One might argue that given the nature of the registration form - that
Novell and SUSE uses for the registration are typically business-
orientated, which would mean you won't have hobbyists (generally) would
have high rates of completion - so the number of abandoned visits to the
page would still be a reasonably accurate measure for openSUSE, where
there's not a business driver on the end of the user filling the form out
(which is an instance where the option exists to say "screw this" and
either move to another distribution or just opt to not participate.).

That's not to say there isn't a problem, but as a friend of mine who
works for Google is fond of saying, "the plural of 'anecdote' is not

The only reliable way to see how the complex and personal-data-acquiring
form affects the number of registered users I know of is an A/B test:
prepare a simplified version of the form and measure the difference in
registration rates.

As a predictive measure, yes. As a historical measure, web analytics can
provide some useful insights.

On the forums alone, we have currently 69,105 registered members -
which means we have that many people who have gone through the
registration process for the forums alone - and once that's done, they
have access to Bugzilla, the wiki, and everything else in the openSUSE
project that requires authentication. Even SUSE Studio and OBS.

Significantly less than 1% of those people have complained about the
process it took to get registered - and the openSUSE forums have always
used this registration process since their inception with the forum
merge project.

People who don't complete the registration process don't complain, they

Three classifications exist:

1. People complete and don't complain.
2. People complete and complain.
3. People leave and don't complain.

It's *usually* (but not always) a good indicator if you have a
significant number of people in category #2. If someone found it
cumbersome but felt that the value existed in filling the form out
anyways, they'll usually complain.

1% of the registrations that relate to the forums (which is a subset of
all registrations related to the openSUSE Project) would be about 600
complaints.

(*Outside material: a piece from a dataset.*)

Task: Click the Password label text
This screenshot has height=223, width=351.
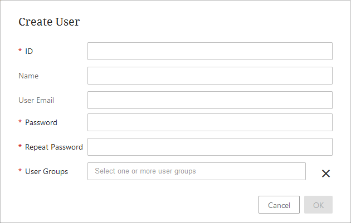Action: tap(41, 122)
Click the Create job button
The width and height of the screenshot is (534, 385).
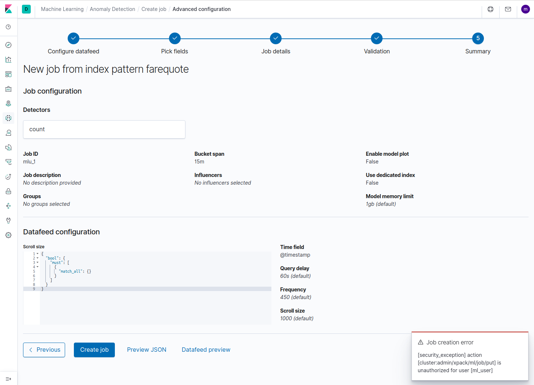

If there have been about 700 complaints, I'm pretty blind
because I simply don't remember seeing them. I remember seeing maybe
half a dozen people ask "what's up with all this information", and most
of those people have been on the mailing lists that I read.

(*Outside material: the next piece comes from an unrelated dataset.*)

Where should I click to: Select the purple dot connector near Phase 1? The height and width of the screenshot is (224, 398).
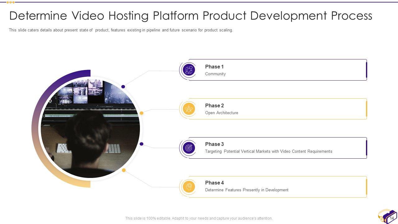(x=123, y=87)
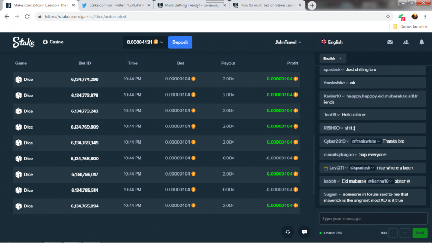Click the green Send button
The width and height of the screenshot is (432, 243).
(420, 233)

Also, the fact that "it was always like that and worked somehow" is not
a relevant argument here. Computers also worked well when they had 640k
RAM but they have GBs today. The question is whether this can work
better. Maybe these 69k users could have been 138k today if the form was
simplified long time ago.

Sure. And I'm not nor have never said that we *shouldn't* do this. I'm
saying in terms of setting priorities, identifying the severity of the
issue is significant. In project management, you don't spend a lot of
time or effort on something that's impacting you by 10%. You spend it on
things that are impacting you 80% or more. When you've dealt with the
most severe problems, then you have the luxury of looking at the smaller

Otherwise you're working on the wrong things.

Note that I'm not saying it's perfect by any stretch. I'm just saying
that relative to the other issues that have been under investigation, a
working (if even somewhat convoluted) registration process is
relatively "small potatoes".

To me, it seems weird to question the priority of this in 2012, when
every startup optimizes their front page and registration process like
crazy, people often refuse to buy in e-shops requiring registration, and
there is an entry on Hacker News about a workflow simplification leading
to increased conversion rate every month.

Again that's still anecdotal evidence, though. Just because everyone is
spending their time doing something or following the latest "hot trend"
doesn't mean we should.

To reiterate, though - I'm not saying "we shouldn't spend time on this",
I'm saying "let's find out if we really need to spend time on this".

For my part, I can see if I can actually obtain some data that says we've
got people who are not completing the registration process and how big of
an issue it really is. It may be a bigger issue than I think it is, in
which case I'd fully support efforts to reduce the number of people
abandoning the project before they even get started with it.